Ortadoğu’yu yeniden şekillendirmeye çalışan işgalci, sömürgen ve emperyalist zihniyet tarafından masa başında İslamofobi diye bir kavram üretildi 11 Eylül’den sonra. Bu kavramın içini sadece Amerika’nın yaratıp beslediği El Kaide gibi örgütlerin eylemleriyle doldurulamayacağı biliniyordu. İnsanların gündelik hayatlarında Müslümanların sırf örtünme biçimleriyle bile bir korku yaratmak gerekiyordu. Bu öyle bir hal aldı ki, Batı’da Müslümanlara potansiyel terörist olarak bakanların sayısı hızla artıyor.
Ortada dini imgeleri siyasi algıya indirgeyen ve bundan korku üreten son derece karanlık bir proje var. Özellikle Türkiye’nin AB üyeliğine aday olmasından rahatsız Batılılar için bu ülkede Hıristiyanların bıçaklanması, ensesinden vurulması veya kesilmesi İslam fobisiyle aynı pakete sokulmak suretiyle gündeme sık sık getiriliyor. Ve şu mealdeki sıralamalarla daha sık karşılaşıyoruz:
“Ramazan ayında oruç tutmayanların vurulması, yazarların rahiplerin saldırıya uğraması, Türkiye’deki din ayrımcılığının yayılması, sırf farklı dine mensup olduğu için dışlanan Yezidilerin yok olma aşamasına gelmesi...” Bu sıralamalar sonunda nasıl bir yargıya varılıyor? Tıpkı Osmanlı’nın dağılma sürecinde ortaya atılan ve bu topraklarda yaşayan halkların zaten bu dağılmaya müstahak olduklarını Batılı zihinlere kazımak isteyenlerin hazırlayıp sunduğu ‘barbar’ gibi nitelemeler yeniden ısıtılıyor.

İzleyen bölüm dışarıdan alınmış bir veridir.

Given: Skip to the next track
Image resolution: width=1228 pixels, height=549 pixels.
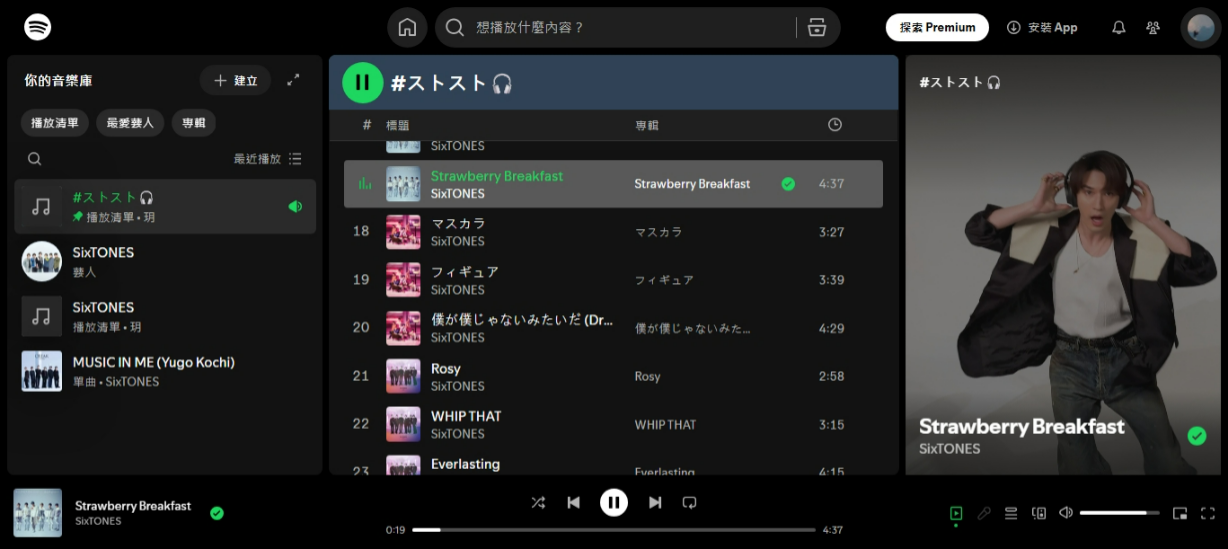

Tıpkı bizde bir avuç kalmış Hıristiyanlara karşı olduğu gibi, Avrupa’da da yabancı düşmanlığı gitgide artarken, Almanya’da İngiltere’de göçmenlere karşı saldırganlık yayılırken, İtalya’da camiler yakılırken, Fransa’da Müslümanlar giderek varoşlarda dışlanırken Avrupalıların hepsini aynı kefeye koyarak ‘ırkçıdırlar, faşisttirler’ dersek medeniyetleri çatıştırmak isteyenlerin tuzağına düşmüş olmaz mıyız? Tıpkı rahip vuran gençler gibi?